Mon enfant ne sait pas gérer ses émotions !


Colères, peurs, pleurs inexpliqués et déroutants… Le quotidien avec un enfant ressemble parfois à une succession de grands 8 avec l’incroyable Hulk ! En tant que parents, on essaie de rester zen, genre « J’accompagne mon enfant avec calme et sérénité », mais ça finit aussi parfois par déborder. Et c’est bien normal !!!


On parle beaucoup des émotions aujourd’hui, mais souvent on s’arrête à la partie « je les identifie et je les respecte », ce qui est déjà un pas intéressant. Je vous propose d’aller plus loin dans l’univers des émotions pour les comprendre, mieux les accueillir, entendre leurs messages et poser un cadre éducatif pour des relations apaisées.


  1. D’où viennent les émotions ?

Tout être humain est composé d’un corps. Pas de vie, sans corps. Notre corps nous permet d’exister dans le monde et de le percevoir, grâce à nos 5 sens : la vue, l’ouïe, le toucher, l’odorat et le goût.

Chaque jour, ils perçoivent environs 10 millions de stimuli et les acheminent vers le cerveau, véritable tour de contrôle de notre corps.

Notre cerveau est composé de 3 grosses parties, comme 3 ordinateurs différents mais reliés :

  • Le cerveau archaïque s’est constitué à l’ère de Cro-Magnon. Sa mission : notre survie ! C’est à dire assurer nos besoins primaires : manger, boire, dormir, se reproduire, être en sécurité.

___

• **CONSIGNE**: D'après l'article sur les émotions de l'enfant, en combien de grandes parties notre cerveau est-il composé ? Le listing qui suit provient d'une autre source.

• **DONNÉES ENREGISTRÉES**:
___

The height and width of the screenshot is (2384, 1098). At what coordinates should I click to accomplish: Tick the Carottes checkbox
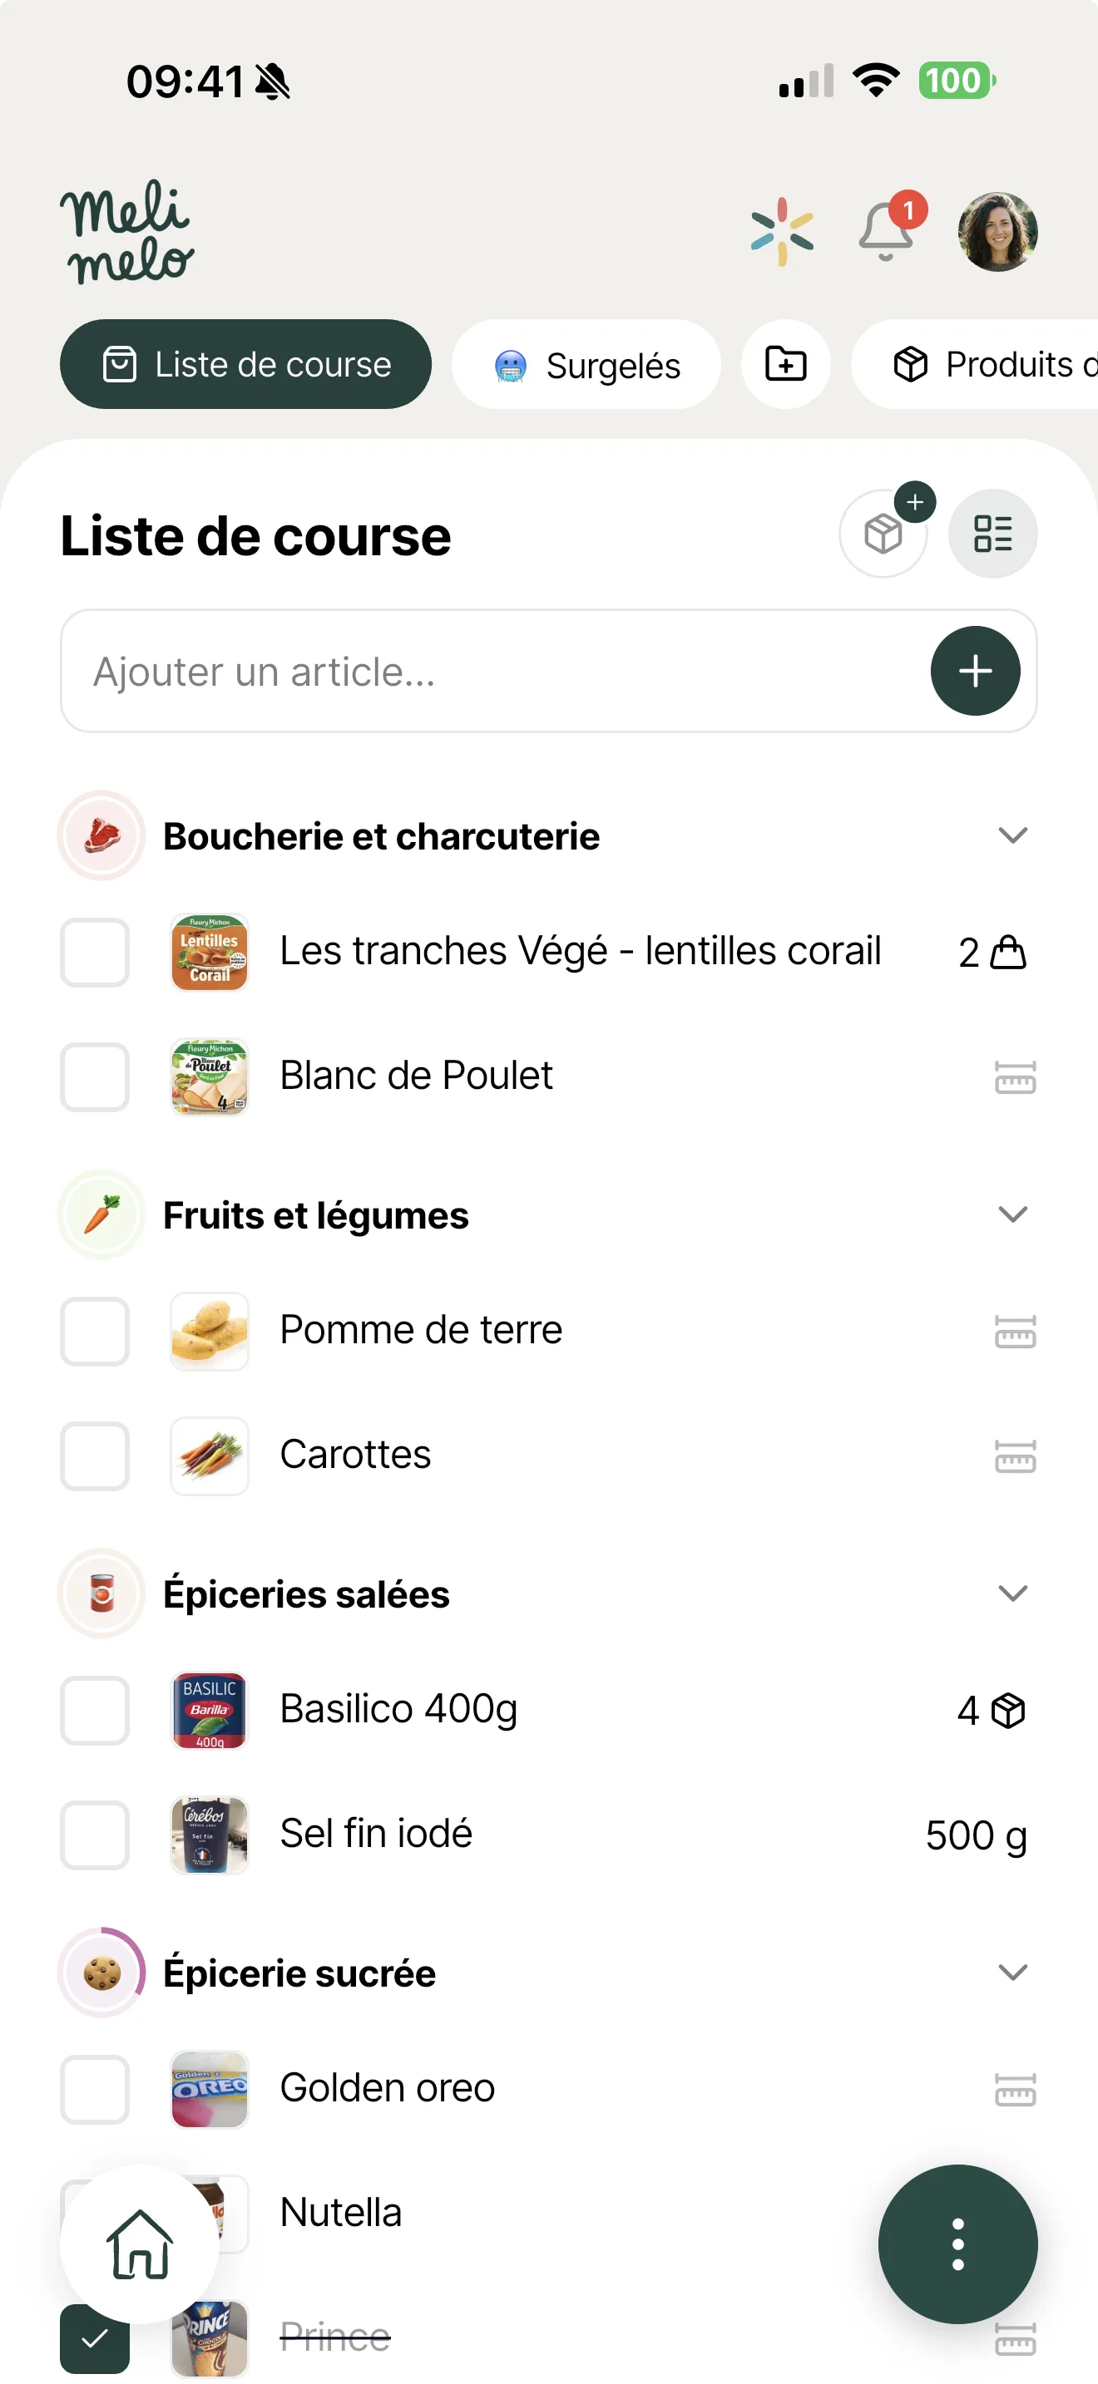tap(94, 1456)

___

• **CORRIGÉ**: En 3 grosses parties, comme 3 ordinateurs différents mais reliés.